A Comparison of Vaginal vs. Oral Misoprostol for Induction of Labor–Double Blind Randomized Trial

Promila Jindal 1,, Kumkum Avasthi 2, Maninder Kaur 1
PMCID: PMC3257338  PMID: 23024525

Abstract

Objective

To compare efficacy and safety of 50 μgm misoprostol vaginal with oral for labor induction.

Methods

110 women at term gestation, Bishop score ≤4, with various indications for labor induction were randomized and double blinded. After decoding 51 women had received misoprostol orally and 52 vaginally, four hourly (maximum six doses) or till woman went into active labor.

Results

Statistical analysis was done with SPSS 11.0. In vaginal misoprostol group induction delivery interval was significantly less (9.79 vs. 16.47 h) and successful induction was significantly higher (90.38 vs. 74.51%) than oral group, with in 24 h of induction. As for as dose required is concerned in vaginal group 40.38% women needed two doses for delivery, in contrast 35.29% in oral group maximum six doses were required.

Conclusion

Vaginal route of misoprostol is more effective labor inducing agent than oral.

Keywords: Vaginal misoprostol, Oral misoprostol, Induction of labor

Introduction

Induction of labor at term with unfavorable cervix is associated with increased risk of failed induction and cesarean sections. Conventional methods for cervical ripening (oxytocin, Foley’s catheter) are being used since ages but have their own merits and demerits, hence there is a need for more efficient inducing agent with less limitations. Till today no ideal agent has been found. Prostaglandin is new drug of interest in this field. Out of all prostaglandins PGE1 and PGE2 have been tried for induction of labor.

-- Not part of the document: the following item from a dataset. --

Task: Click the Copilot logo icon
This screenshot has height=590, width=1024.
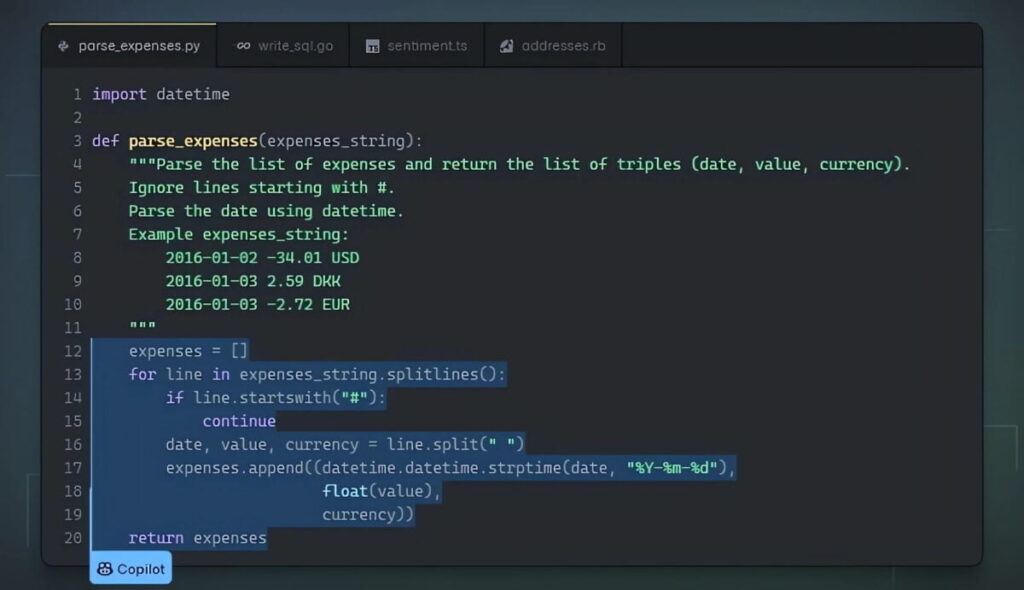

PGE2 is being used as gel and tablet, has the advantage of being used intracervical or vaginally [13] but is expensive and needs refrigeration.

PGE1’s synthetic analogue, misoprostol, originally used as gastroprotective agent [4], its use as cervical ripener and labor inducer is upcoming [5] and is being tried enthusiastically by obstetricians worldwide. With time it has crossed the legal hurdles in western as well as developing countries including India. It has advantage of being cheap, stable at room temperature and easy to be administered by various routes i.e. vaginal, oral, sublingual or rectal [6]. Absorption by oral route is erratic at the same time it is more rapid than vaginally administered misoprostol reaching peak serum concentrations within 30 min compared to one hour with vaginal route. Oral misoprostol is eliminated rapidly (2–3 h) [4] than vaginal (≥4 h) [4]. Hence, vaginal route seems to be more efficacious than oral and should result in shorter induction–delivery interval and reduced need for oxytocin augmentation [5] but at the cost of little more complications.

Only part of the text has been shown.